How can I show, just using the mean value inequality that, if $f: U \rightarrow\mathbb{R}^n$ for $U$ open and convex in $\mathbb{R}^m$, with $0 \in U$ and $f(0) = 0$ and $|f'(x)| < |x|$, $\forall x \in U$ (the norm of $f'(x)$ is the usual norm of linear functionals) then $|f(x)| \leq \dfrac{1}{2}|x|^2$, $\forall x \in U$.
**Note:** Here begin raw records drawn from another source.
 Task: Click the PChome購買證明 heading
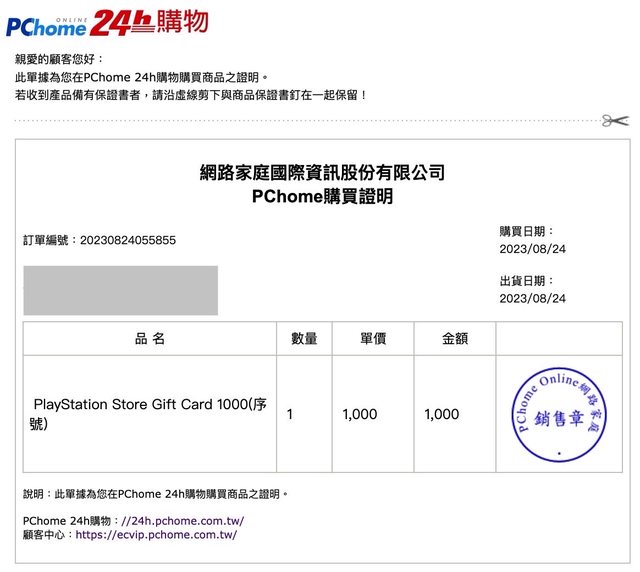pos(322,197)
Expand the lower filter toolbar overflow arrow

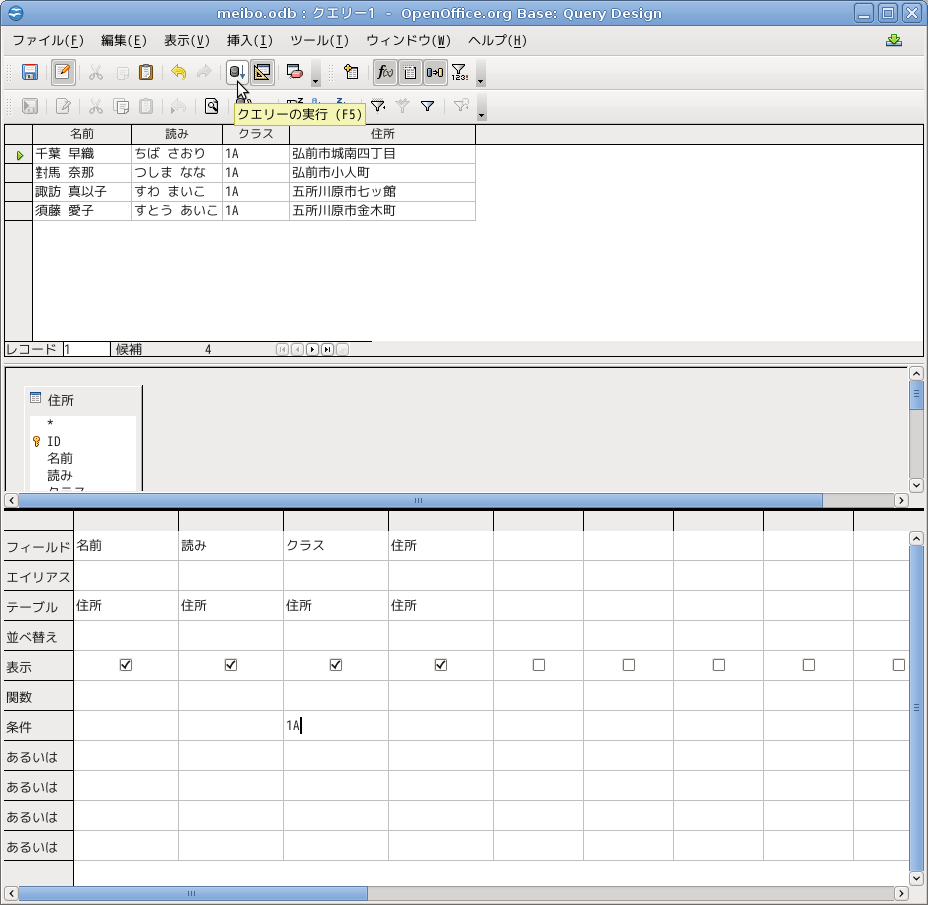[x=481, y=112]
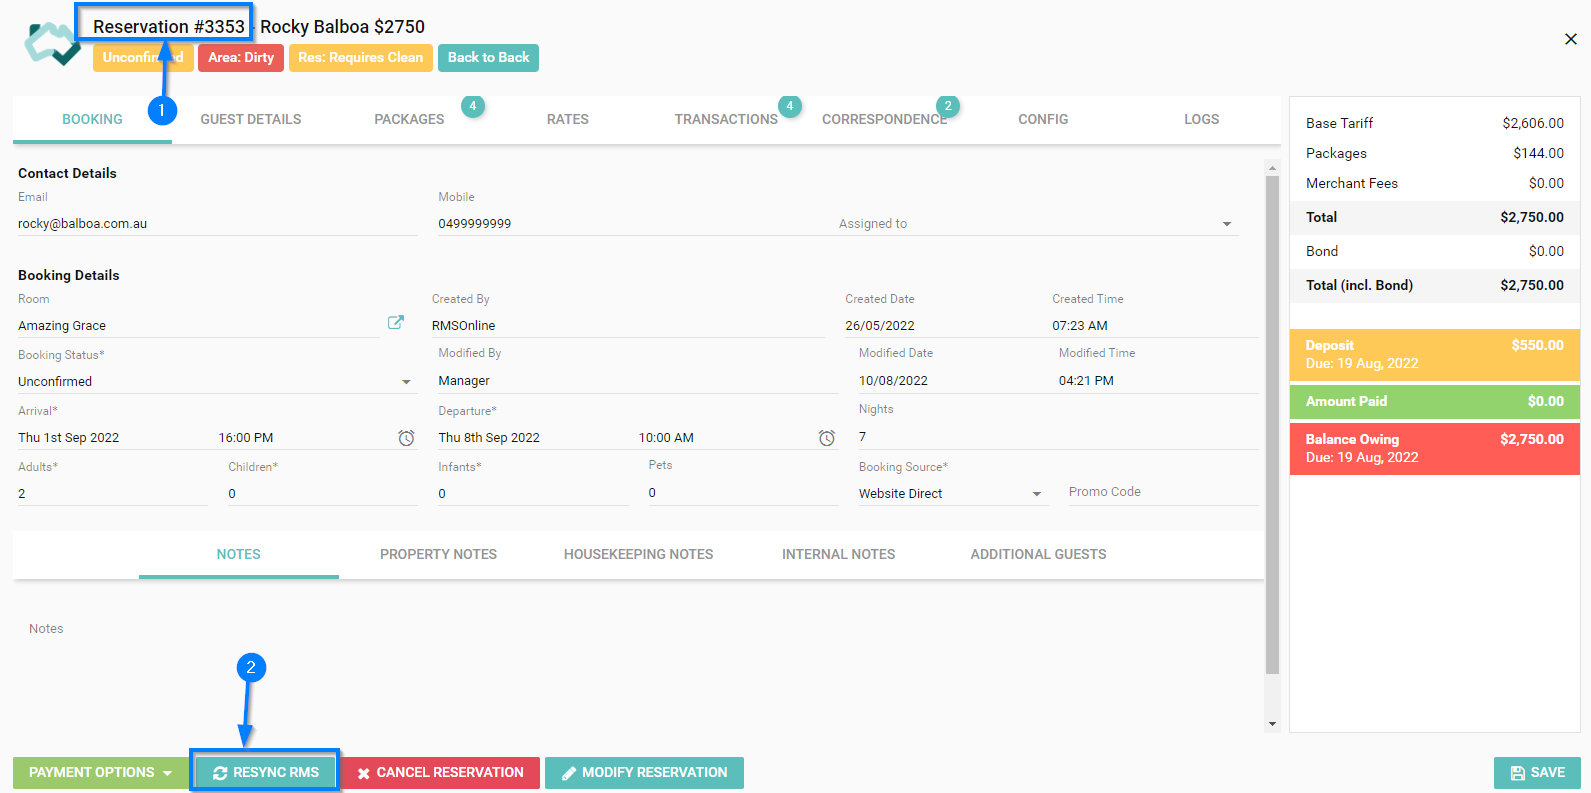This screenshot has width=1591, height=793.
Task: Save the reservation changes
Action: click(x=1537, y=773)
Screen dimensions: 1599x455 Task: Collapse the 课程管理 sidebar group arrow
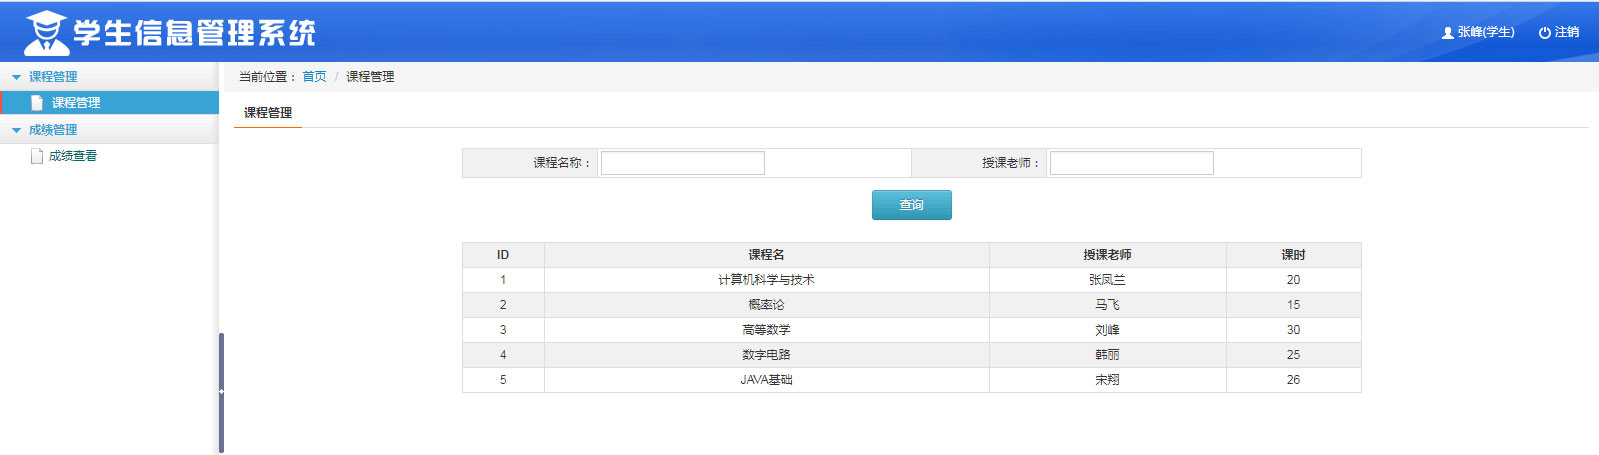[x=16, y=77]
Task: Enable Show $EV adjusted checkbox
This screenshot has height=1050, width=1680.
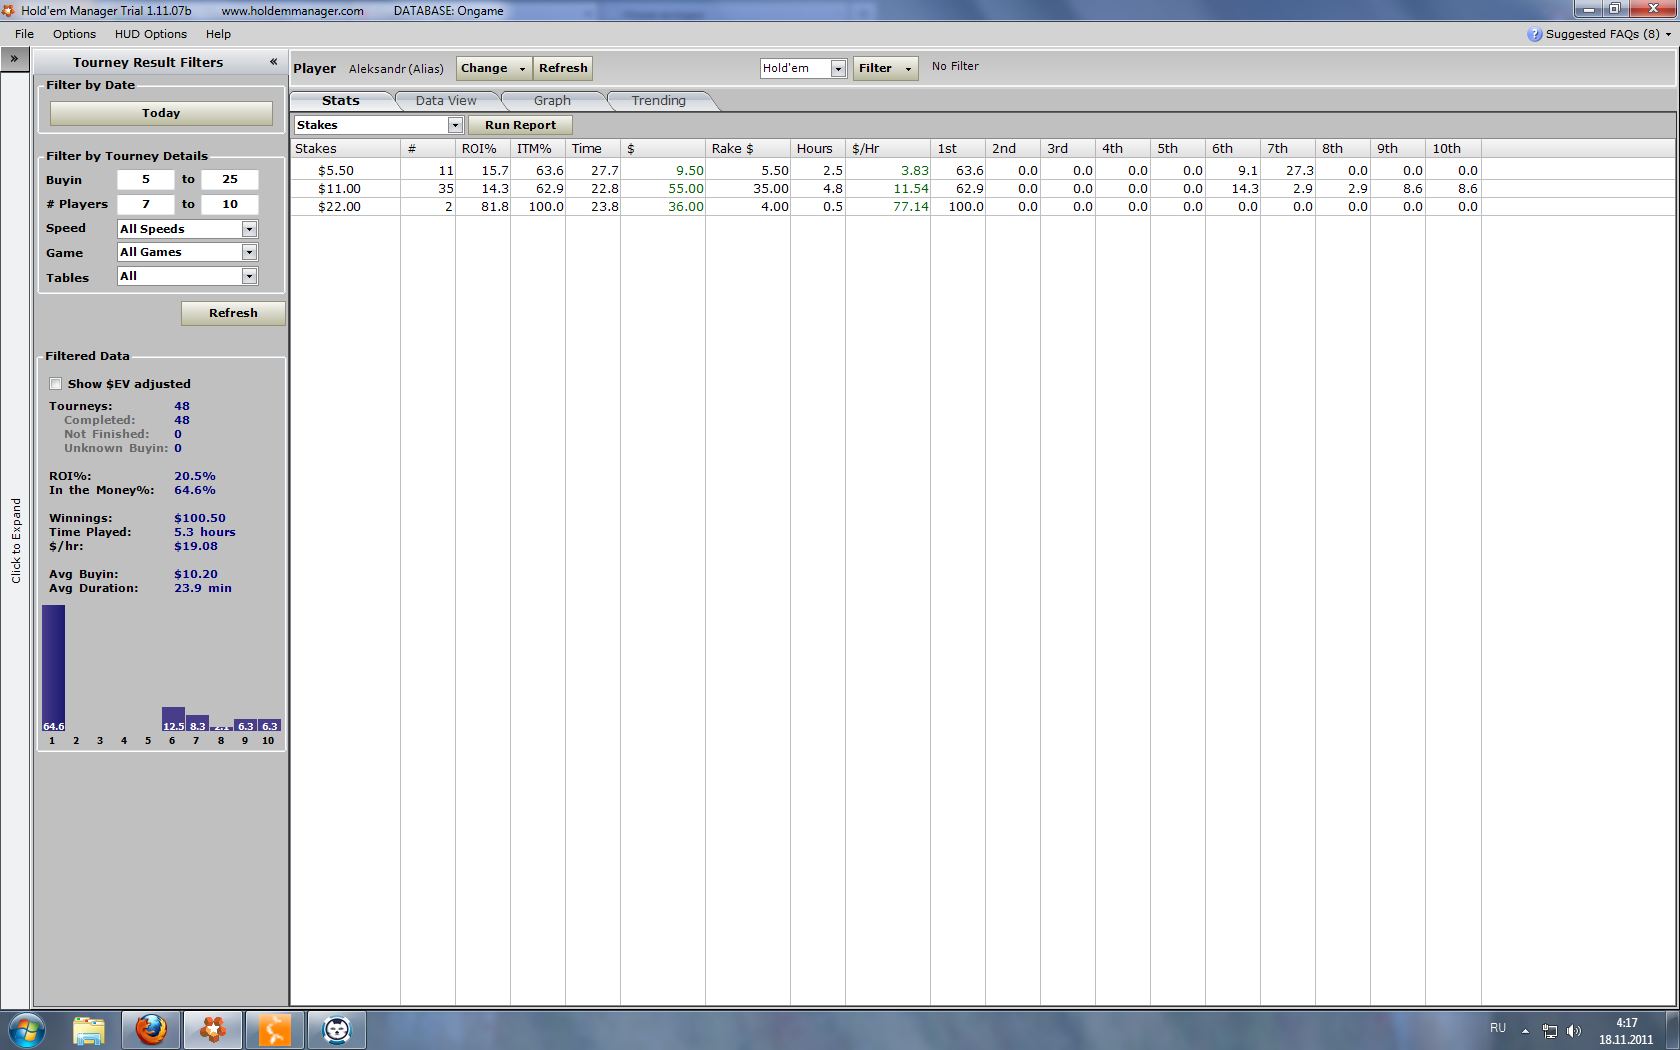Action: coord(56,384)
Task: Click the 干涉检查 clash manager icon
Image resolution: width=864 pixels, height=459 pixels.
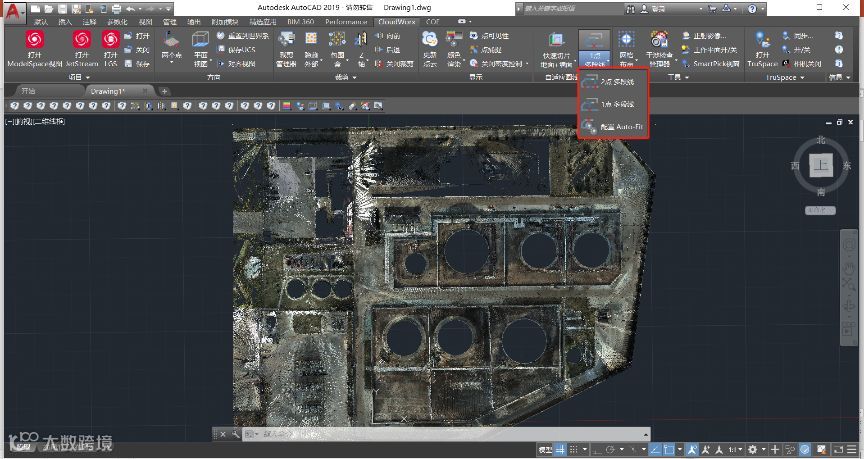Action: 659,42
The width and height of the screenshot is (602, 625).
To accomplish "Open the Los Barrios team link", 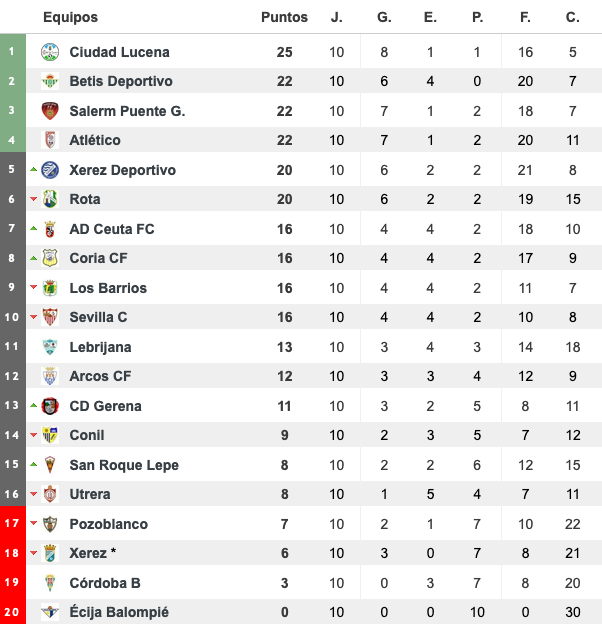I will [108, 288].
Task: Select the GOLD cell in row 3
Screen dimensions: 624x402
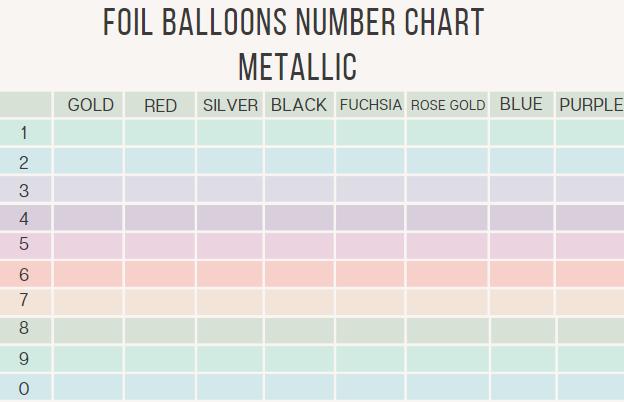Action: point(89,190)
Well, since the line $[0,x]$ between 0 and $x$ is such that $|a| \leq |x|$, $\forall a \in [0,x]$ we then have $|f'(a)| \leq |x|$, $\forall a \in [0,x]$. Thus we can apply the mean value inequality between the points $0$ and $x = 0+x$. We therefore have:

$|f(x)| = |f(x) - f(0)| \leq |x|.|x-0| = |x|^2$

I just can't improve my result and find where the term $\dfrac{1}{2}$ shows up.

Answer 1

This is tricky without integration. The only approach I can think of using only the MVT is to subdivide the interval and apply the MVT separately on each piece. For example if we split $[0,x]$ into the two subintervals $[0,x/2]$ and $[x/2,x]$, then applying the MVT twice we get $|f(x/2)| \le |x/2|^2$ and $f(x) \le f(x/2) + |x||x/2| \le \frac 3 4 |x|^2.$

If we do this with $n$ subdivisions instead, the MVT on the $k^{\rm th}$ interval gives

$$ |f(kx /n)| \le |f((k-1)x/n)| + k|x/n|^2,$$

so we can write

$$ |f(x)| \le \sum_{k=1}^n \frac{k|x|^2}{n^2}.$$

Pulling the $|x|^2/n^2$ out of the sum and recognising the triangular number this becomes

$$|f(x)| \le \frac{n(n+1)|x|^2}{2n^2} = \frac{n+1}{n}\frac 12|x|^2.$$

Since this is true for every $n \in \mathbb N$ and $\frac{n+1}{n} \to 1$, we get the desired bound.